A large part of my Evans collection consists of over 100 arcade cards of Sennett's Bathing Beauties.  The photos were taken in 1917 and 1918, typically during a movie shoot.  Of course, I wanted to identify the women in the photos and started searching the internet.  Fortunately, most of the information I found was reliable, verifiable, and consistent.  I quickly learned who was who among the most common of the photos.  Marie Prevost, Mary Thurman, Marvel Rea, Myrtle Lind, Phyllis Haver, and Vera Stedman were among the most photographed.  Others proved a bit trickier.  It doesn't help that the photo reproduction on some of the cards are very poor.  In this example, a clearer picture might make it easier to tell just who she is:


She might be Gonda Durand, but I'm not willing to bet the farm on it.  Another issue is that some of these women aren't really Sennett Bathing Beauties.  Here's a card with Annette Kellerman.  Now, it's more than appropriate that the world famous swimmer, entertainer and designer of the one-piece bathing suit would be placed beside the other women who also had a great impact on the history of beachwear.  But, to my knowledge, she never appeared in a Mack Sennett film.

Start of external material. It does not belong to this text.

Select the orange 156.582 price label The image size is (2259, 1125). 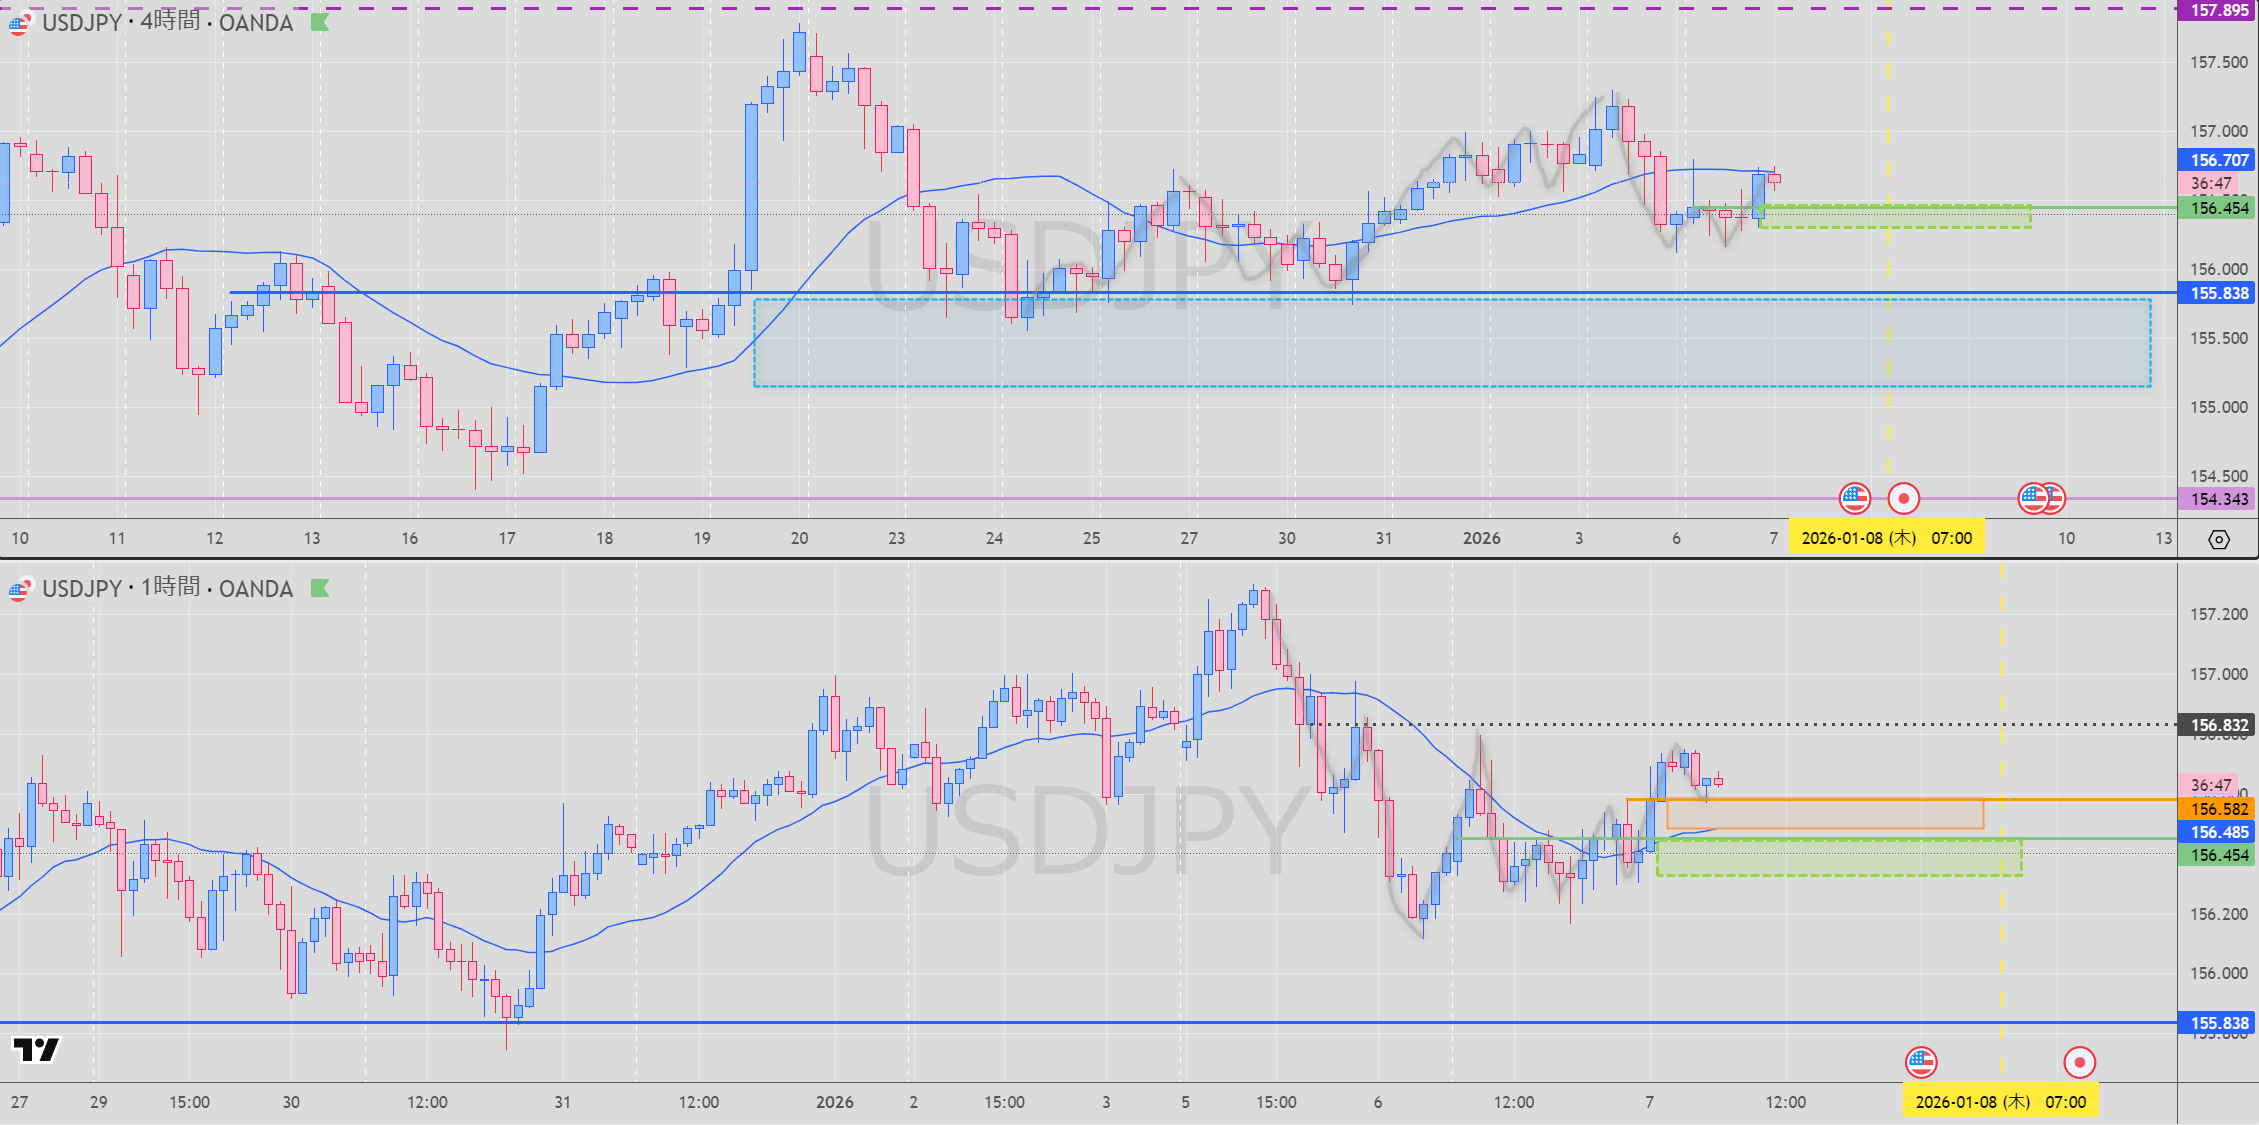(x=2218, y=809)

So far, I've probably managed to identify the women in about 90% of the cards in my collection.  Some may be eventually be identified at some point, while others will forever remain nameless.  But I will keep trying.

Now, I have made a few mistakes in some of my identifications.  These things happen.  But in doing research on the Bathing Beauties, I've been amazed and amused at some of the mistakes others have made.  Some of the mistakes I can understand.  It can be easy to mistake Marie Prevost for Mary Thurman, and visa versa, for example.  But others border on the bizarre.

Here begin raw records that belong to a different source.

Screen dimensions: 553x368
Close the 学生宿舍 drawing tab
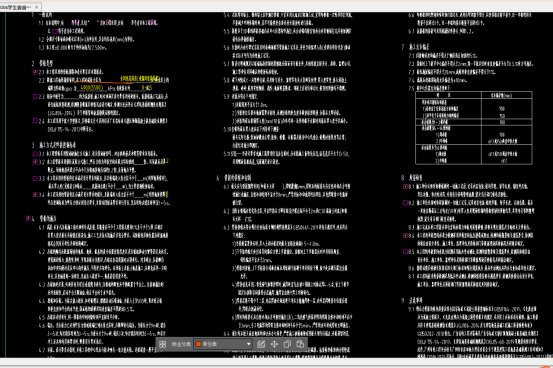click(37, 7)
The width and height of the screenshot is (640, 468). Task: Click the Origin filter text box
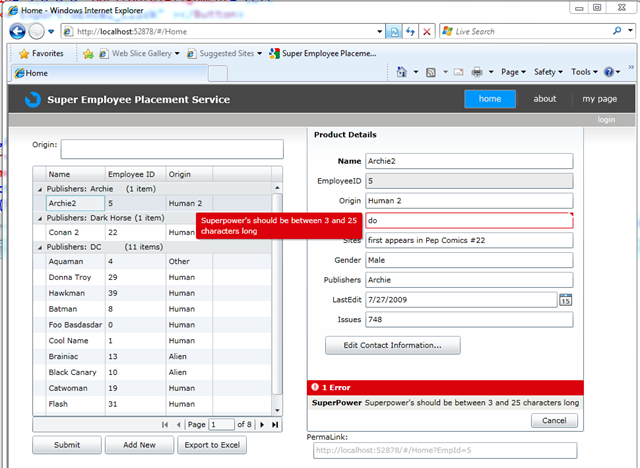pos(172,149)
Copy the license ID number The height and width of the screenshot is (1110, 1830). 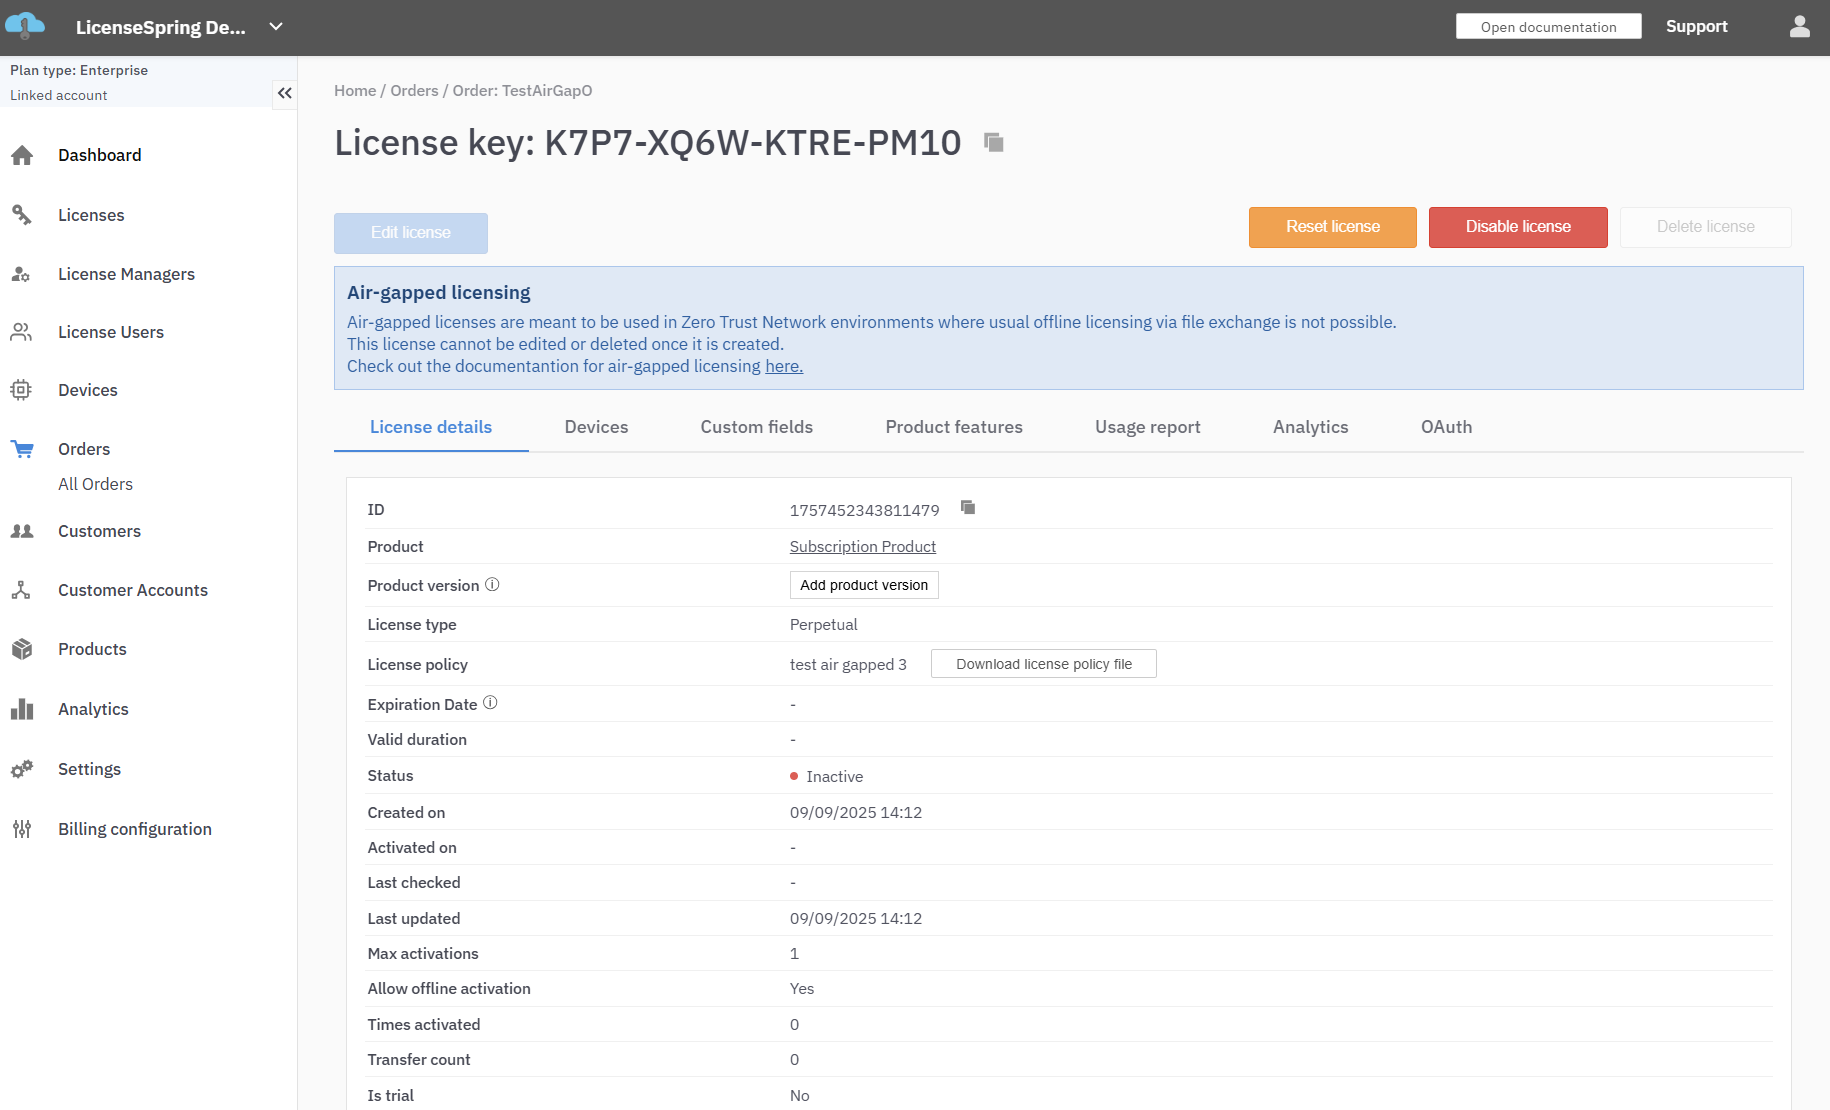click(x=967, y=508)
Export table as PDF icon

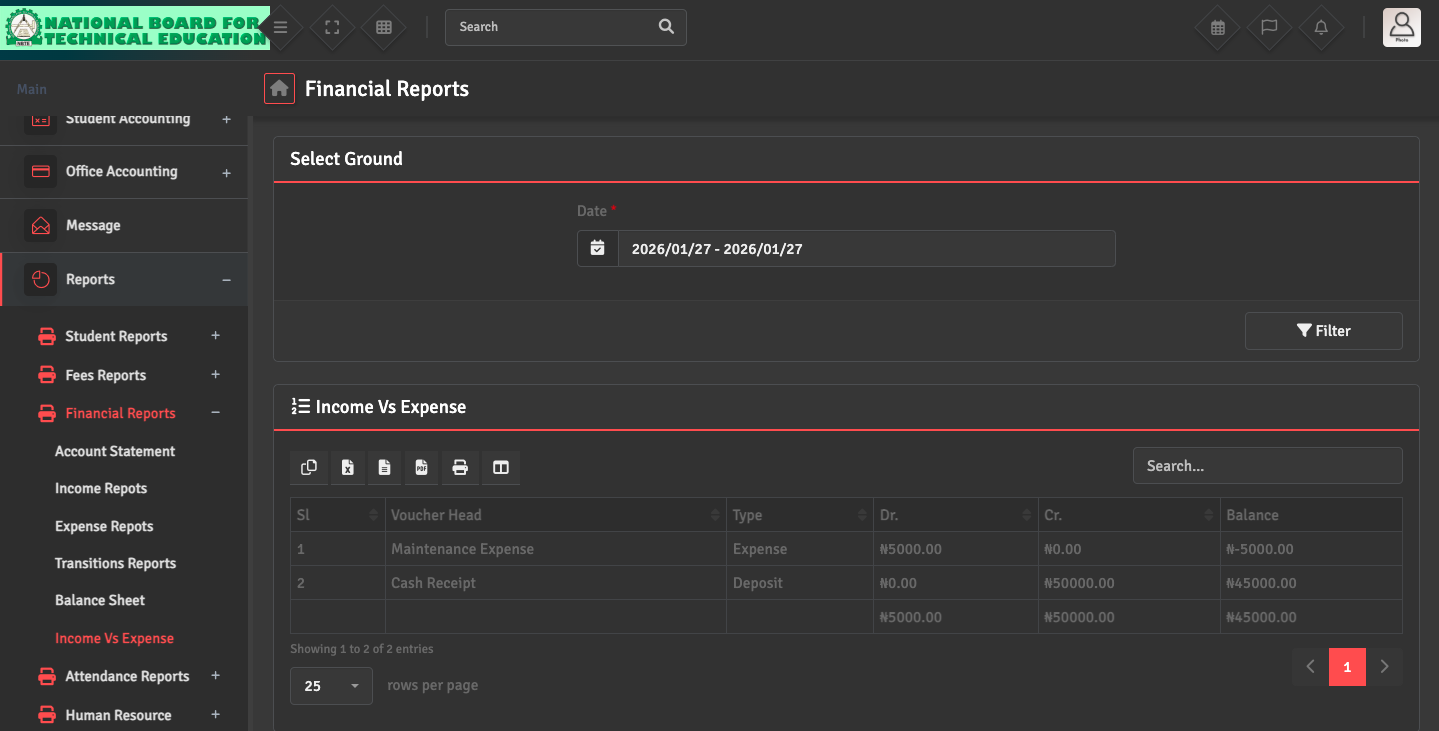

The first, and maybe funniest, errors I came across on the internet was by another collector (I won't name names).  He was struggling to identify some of the women, so he asked for help from another collector.  It turns out that collector wasn't very good at it either, so he called in a third, supposedly more knowledgeble, collector.  Here's an example of what he came up with.  This young lady was identified as Myrtle Lind.

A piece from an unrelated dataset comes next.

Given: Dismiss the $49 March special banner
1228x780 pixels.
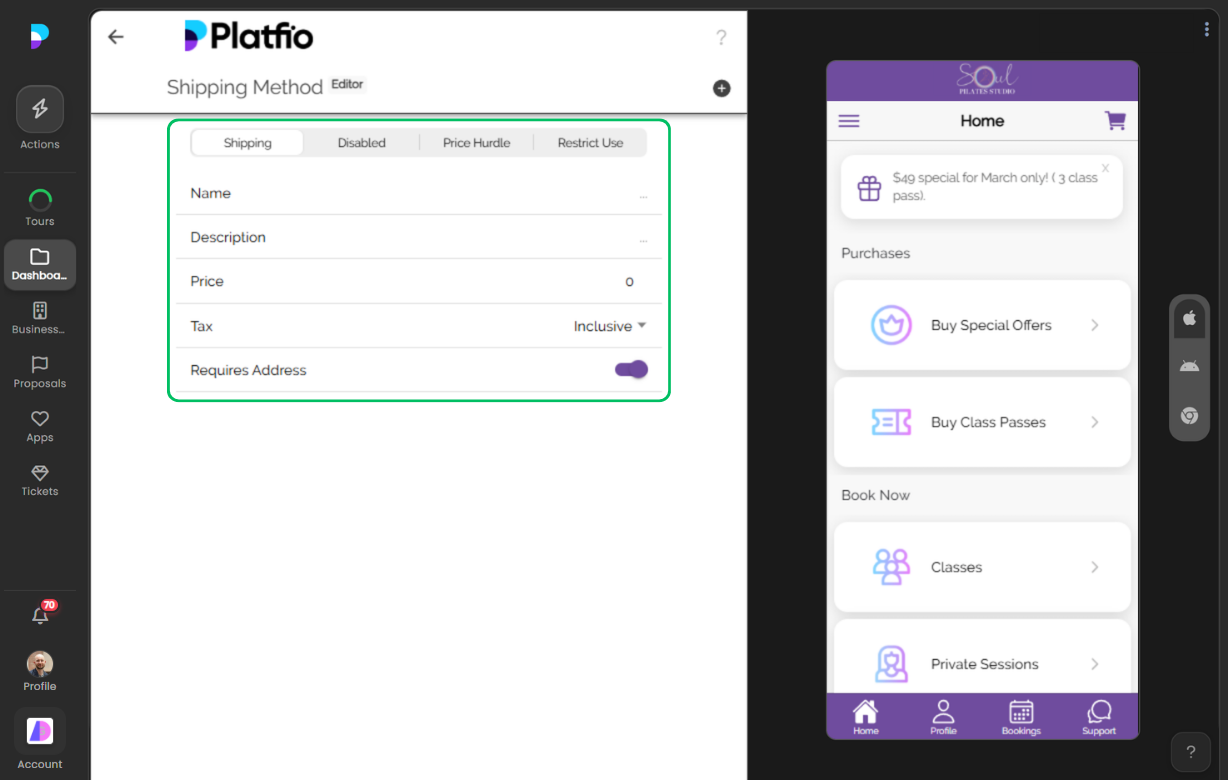Looking at the screenshot, I should pyautogui.click(x=1104, y=168).
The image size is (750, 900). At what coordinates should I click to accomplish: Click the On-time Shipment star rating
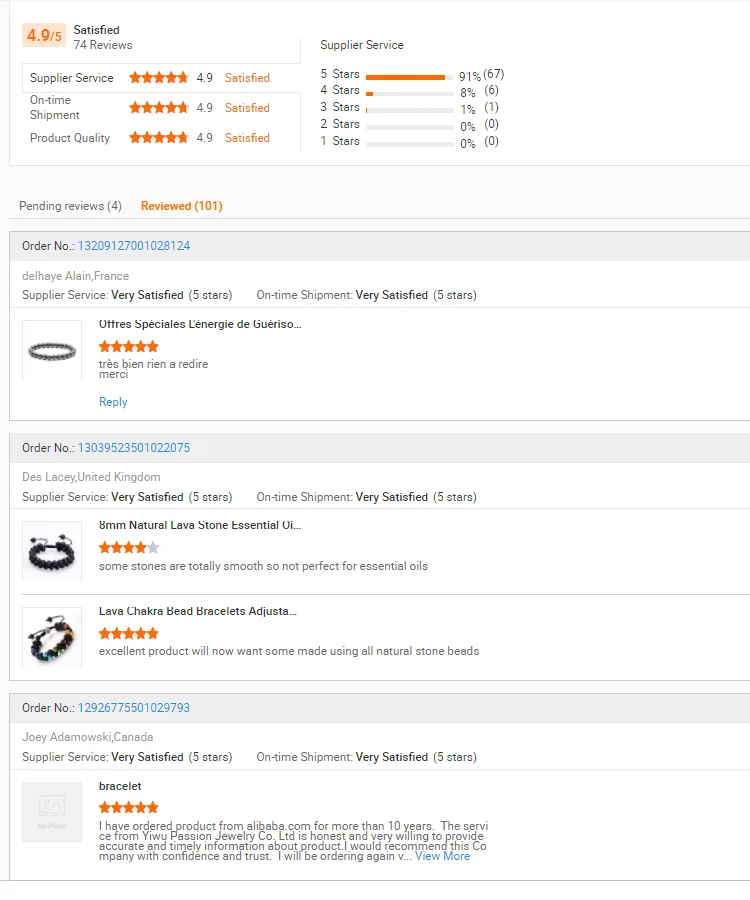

The next card he showed was this one:


This time the same women was (correctly) identified as Lillian Langston!

Sometimes no one seems to be able to decide who a Bathing Beauty is.  For example, this young lady has been identified at various times around the internet as Vera Stedman, Marie Prevost, Viola Dana (!), and Cecille Evans.


And the winner is: Cecille Evans (no relation to Nelson; and this is not one of his photographs).

But don't think this whole misidentification thing is a recent phenomenon.  One of the photos above has the name of the 2 women within it, Lillian Langston and Miss Anderson.  By Miss Anderson, it can be assume to mean Claire Anderson.  However, the woman on the right is not Miss Anderson, Claire or otherwise.  It's Edith Roberts.